Хроника потерянного города | страница 36



Мы собирали город Париж из случайных обрывков газетных новостей, склеивая их звуками французских шансонье с пластинок, которые редкие счастливцы привозили из поездок в этот сияющий город. Ночами напролет мы слушали несколько заигранных дисков Эдит Пиаф, Ива Монтана, Жильбера Беко, Ги Беара и Жоржа Брассанса, не понимая ни единого слова, кроме Paris и Гатоиг, но считывали атмосферу Парижа с их хриплого звука.

Если у Франции и были когда-нибудь верные подданные за ее пределами, то наверняка это были мы.

Париж. Париж. Париж. Париж. Париж.

Это слово стало нашей навязчивой идеей. Мы повторяли его точно так же, как чеховские «Три сестры», увязшие в затрапезной губернии, заклинали без перерыва: «В Москву, в Москву, в Москву!». О, если бы мы только каким-то чудом оказались вдруг там!

Мы строили безумные планы завоевания Европы, придумывали черт знает что, чтобы только привлечь внимание, однако в то время, когда наши ровесники во всем мире вершили подвиги, родной город держал нас в своего рода исправительно-воспитательной колонии строгого режима. И потому мы проводили вечера в разговорах, разговорах и только в разговорах… Уже тогда нам стало ясно, что между нами и Европой существует какое-то фатальное непонимание. Мы хотели предложить ей свою свежую кровь и чувственность провинциалов, а она принимала у нас только фольклор и футболистов. К полуночи все заканчивалось одними и теми же словами: «Если бы не было этих проклятых азиатов!» – так обычно кто-нибудь из нас заканчивал разговор.
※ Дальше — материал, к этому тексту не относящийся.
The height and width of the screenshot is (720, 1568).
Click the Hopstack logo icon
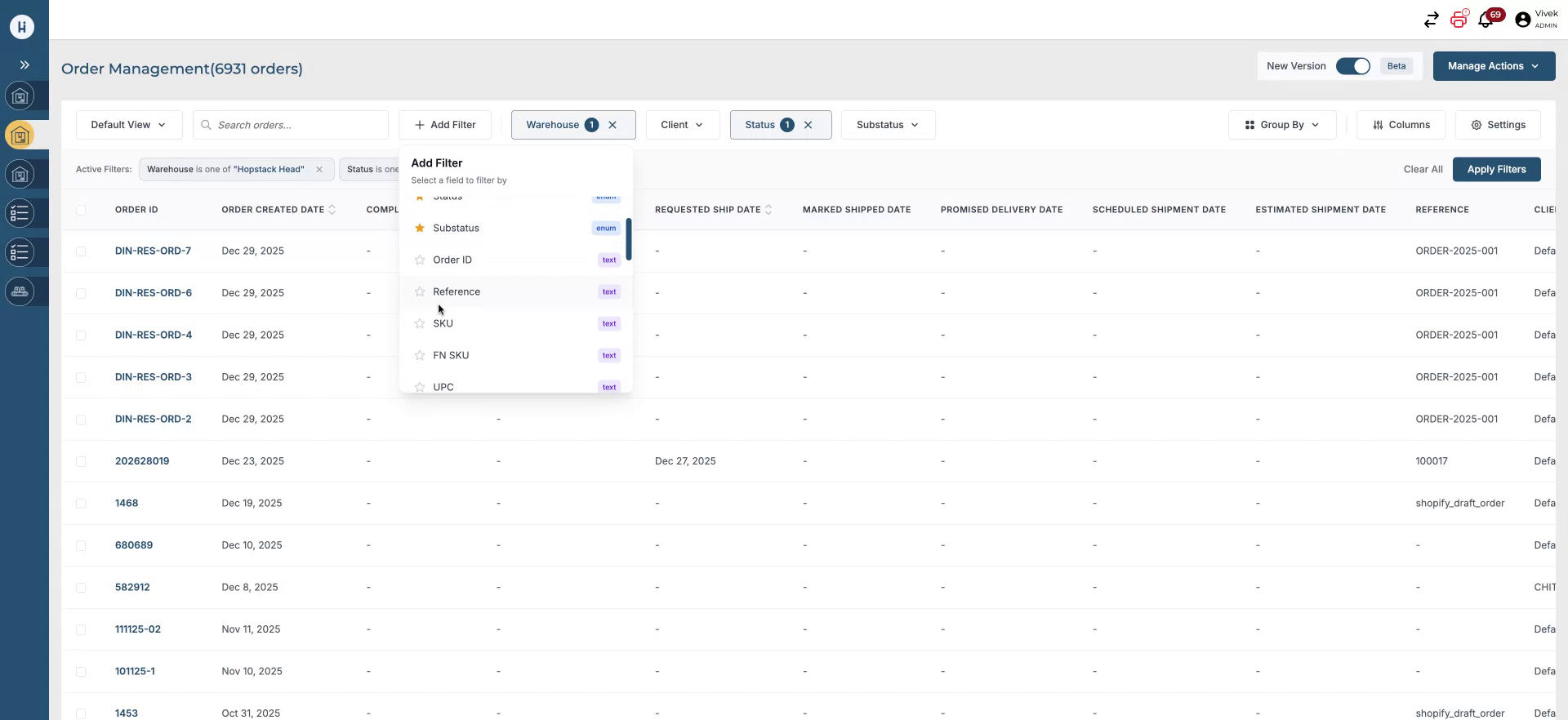pyautogui.click(x=22, y=27)
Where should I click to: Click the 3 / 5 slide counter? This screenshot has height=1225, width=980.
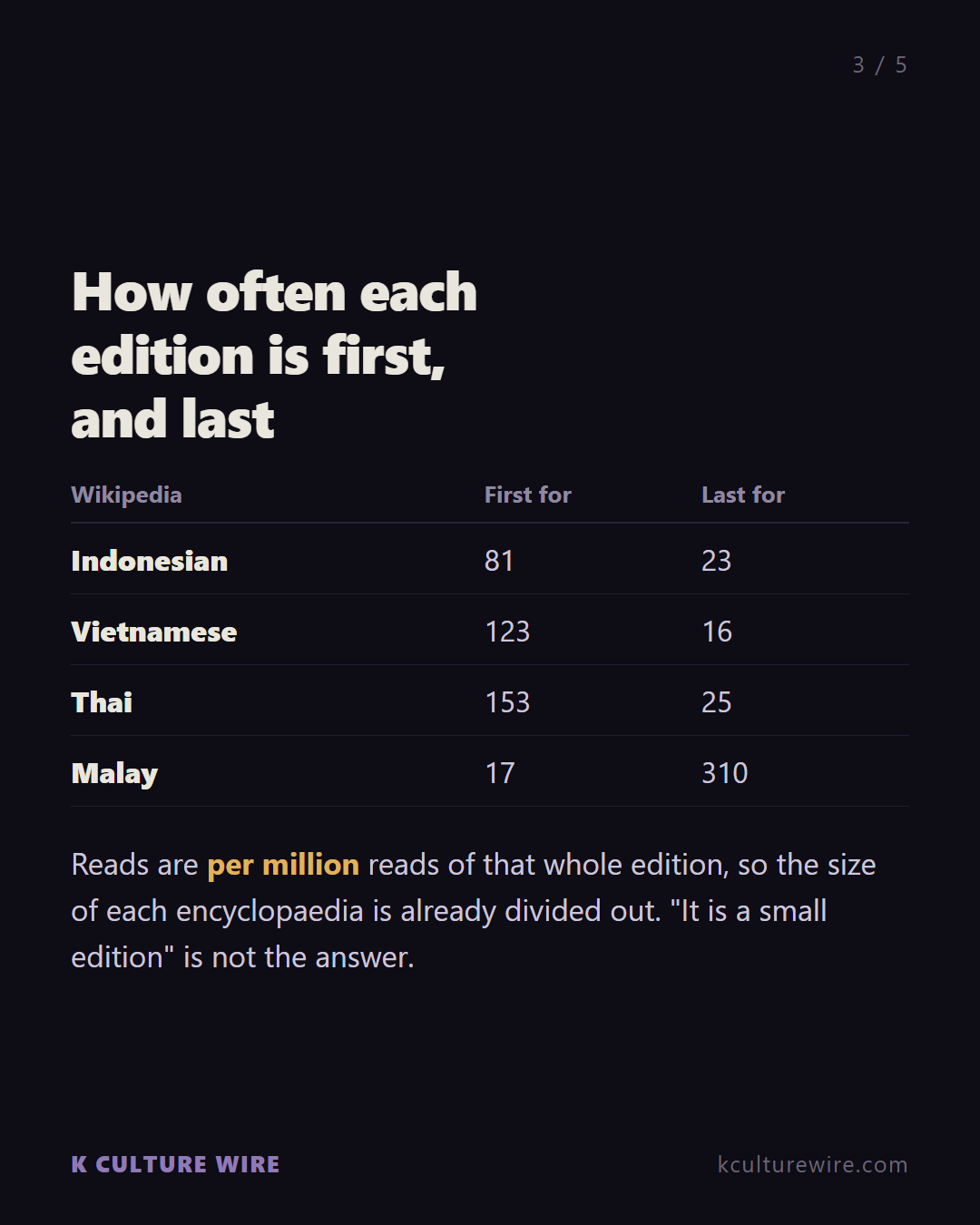[x=879, y=64]
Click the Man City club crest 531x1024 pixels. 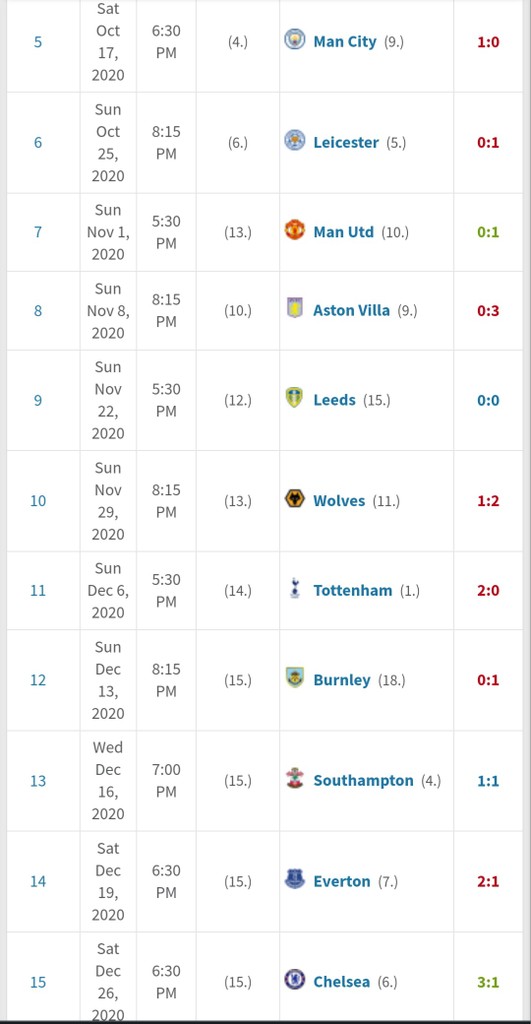(295, 39)
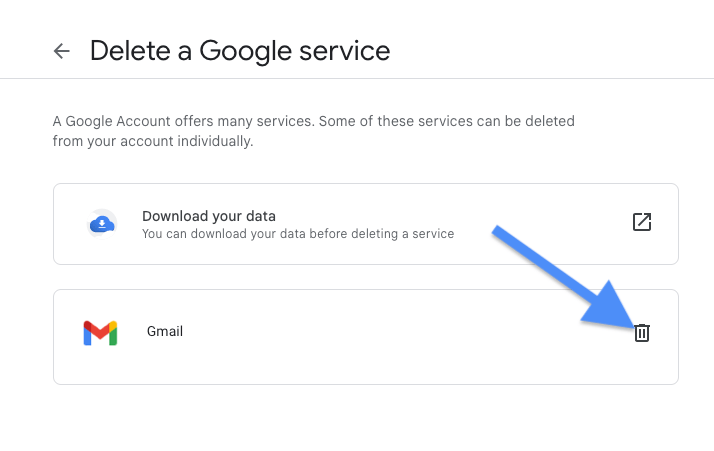Click the word "Delete" in page title
The width and height of the screenshot is (714, 451).
[x=130, y=51]
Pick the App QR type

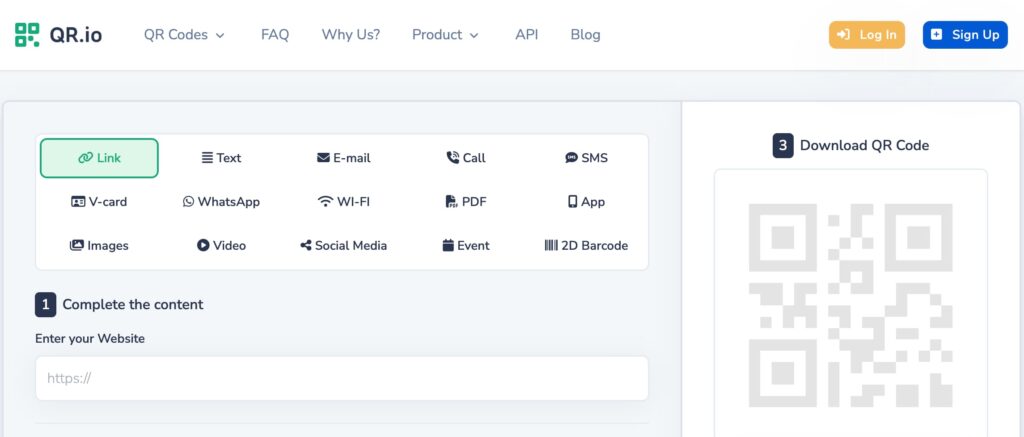click(586, 202)
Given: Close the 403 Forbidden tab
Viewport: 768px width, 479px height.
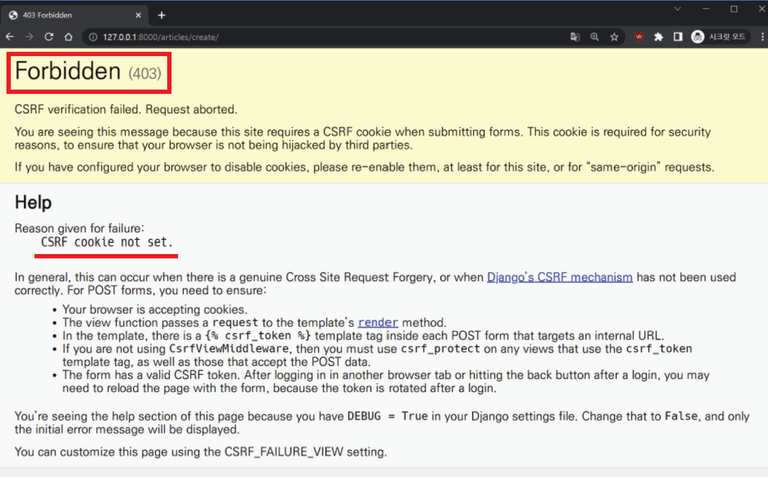Looking at the screenshot, I should click(x=138, y=15).
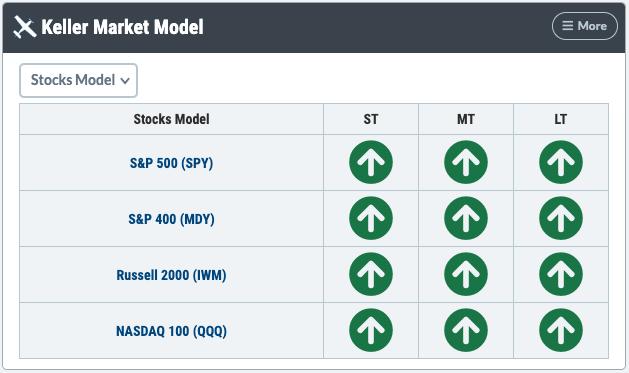Click the Russell 2000 MT up arrow

[x=466, y=274]
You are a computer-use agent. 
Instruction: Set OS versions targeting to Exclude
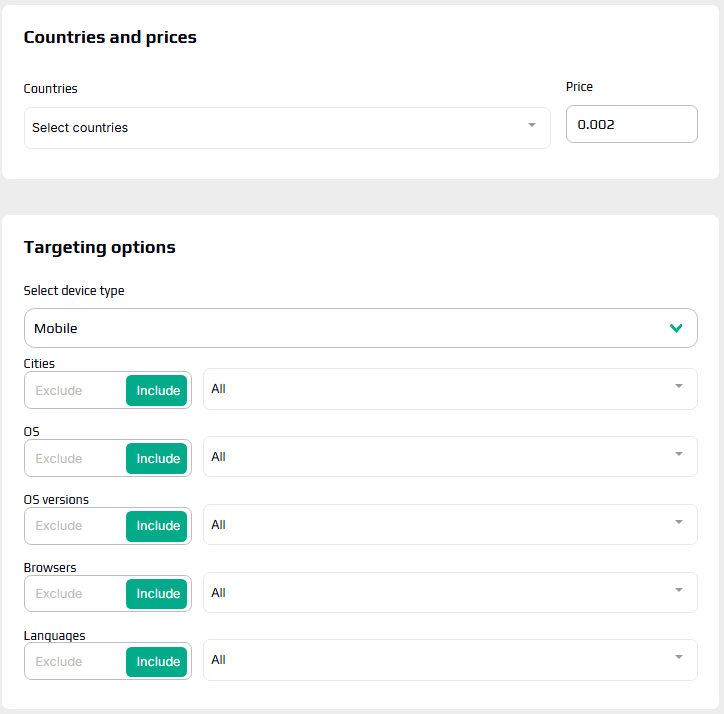point(59,526)
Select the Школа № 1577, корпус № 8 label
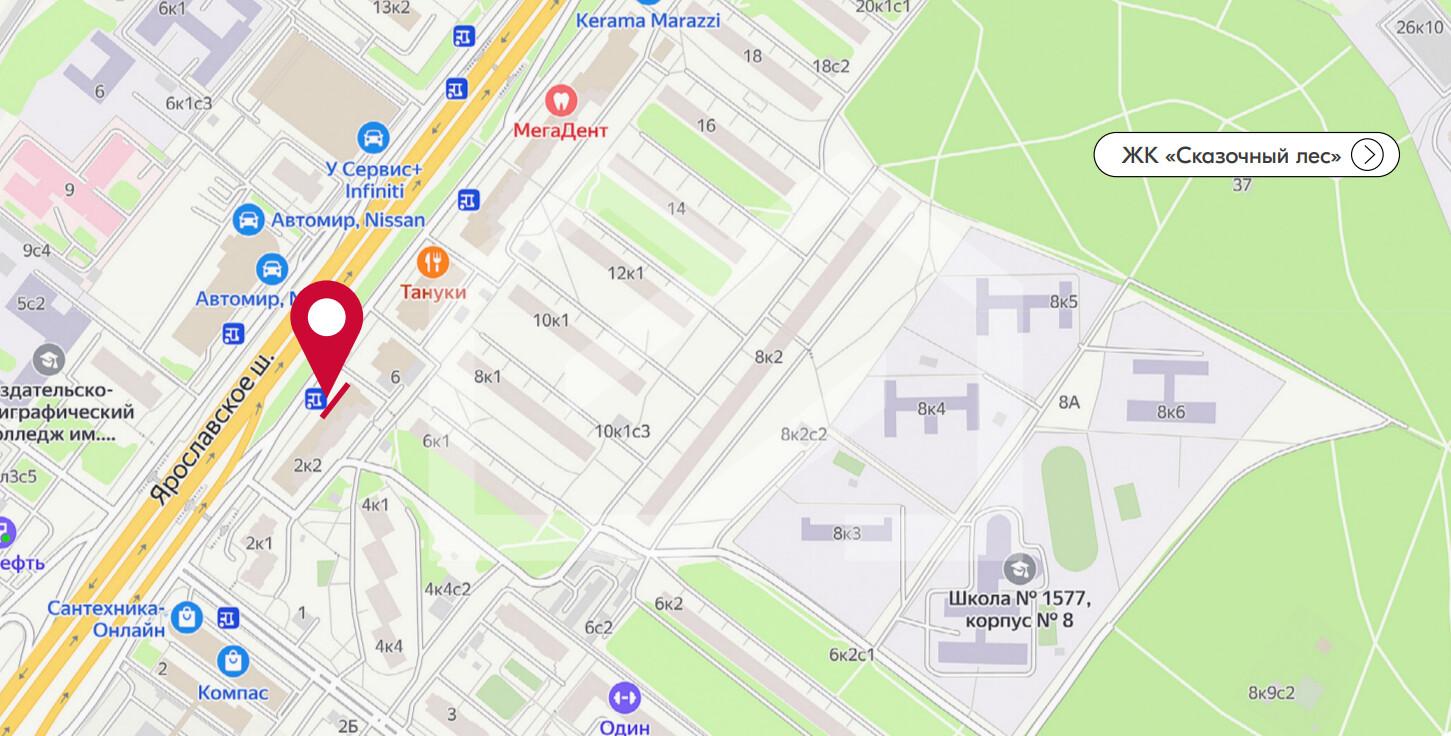The image size is (1451, 736). point(1019,610)
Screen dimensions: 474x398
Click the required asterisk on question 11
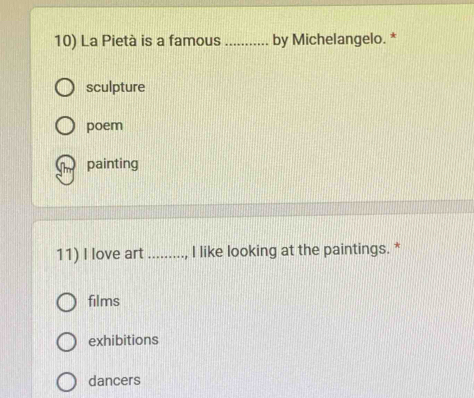point(397,247)
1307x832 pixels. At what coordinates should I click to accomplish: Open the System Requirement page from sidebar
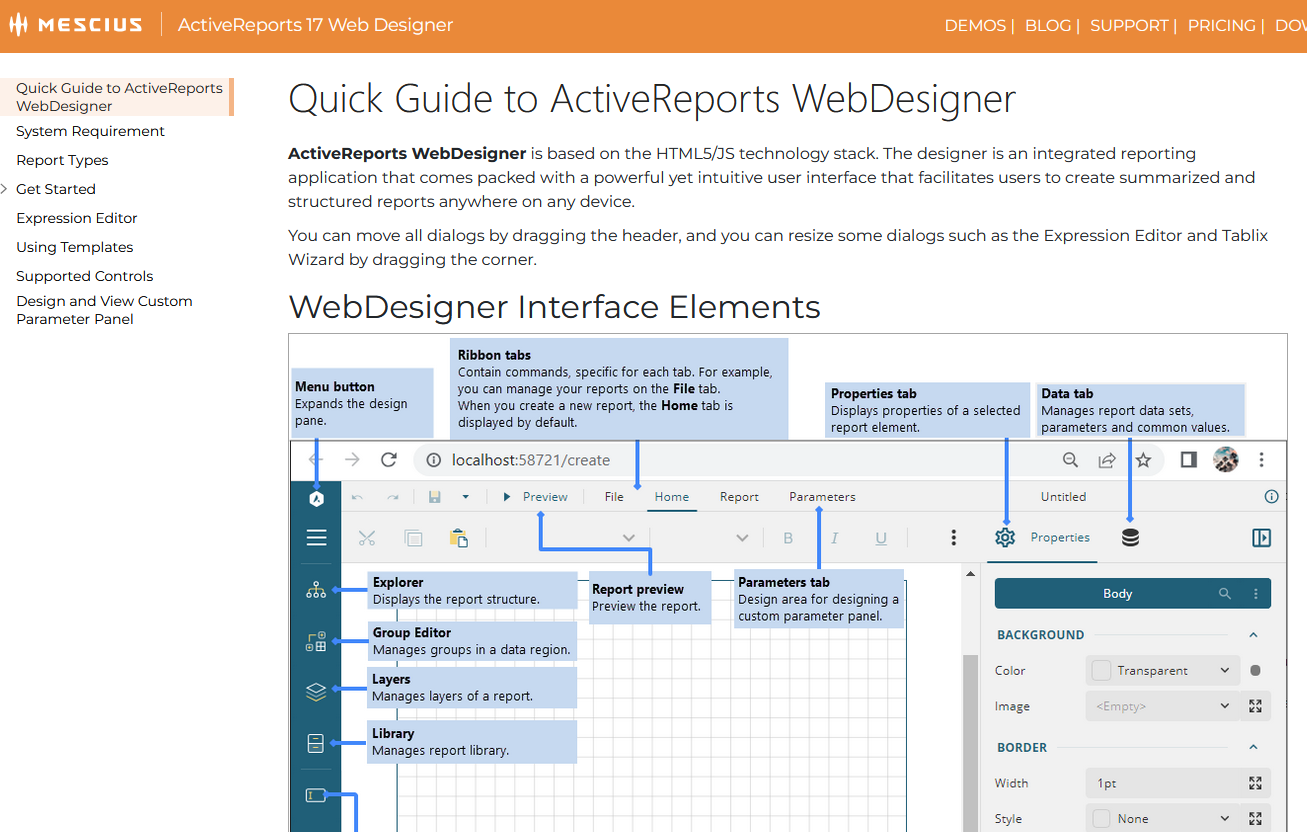point(90,131)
В дыму, над заштопанной скатертью в «Двух волах», возводились города и строились воздушные замки, рассыпались в прах и пепел имения и дворцы; сухие листья засыпали каменные некрополи, в которых покоились исчезнувшие короли, поэты и монахи… Мы затихали, молча осуждая предков, которые не выиграли свой этап эстафеты для грядущего поколения. Они даже не осознали своей вины в том, что нас обогнали все. Коммунизм, в котором мы жили, добил все остальное.

И во все те ночи, когда мы кто знает в который раз заводили разговоры о Париже, Вера только молча курила. Иногда только спрашивала, например, кто такой Альбер Камю, как на вкус вино «божоле нуво» или что такое экзистенциализм, на что мы, гордясь полученным образованием, мощно и обширно разъясняли ей, что самые важные в мире события происходят на левом берегу Сены, между Латинским кварталом и Монпарнасом, и уж никак не на правом, где обитают одни мещане – как будто мы там сами неоднократно бывали.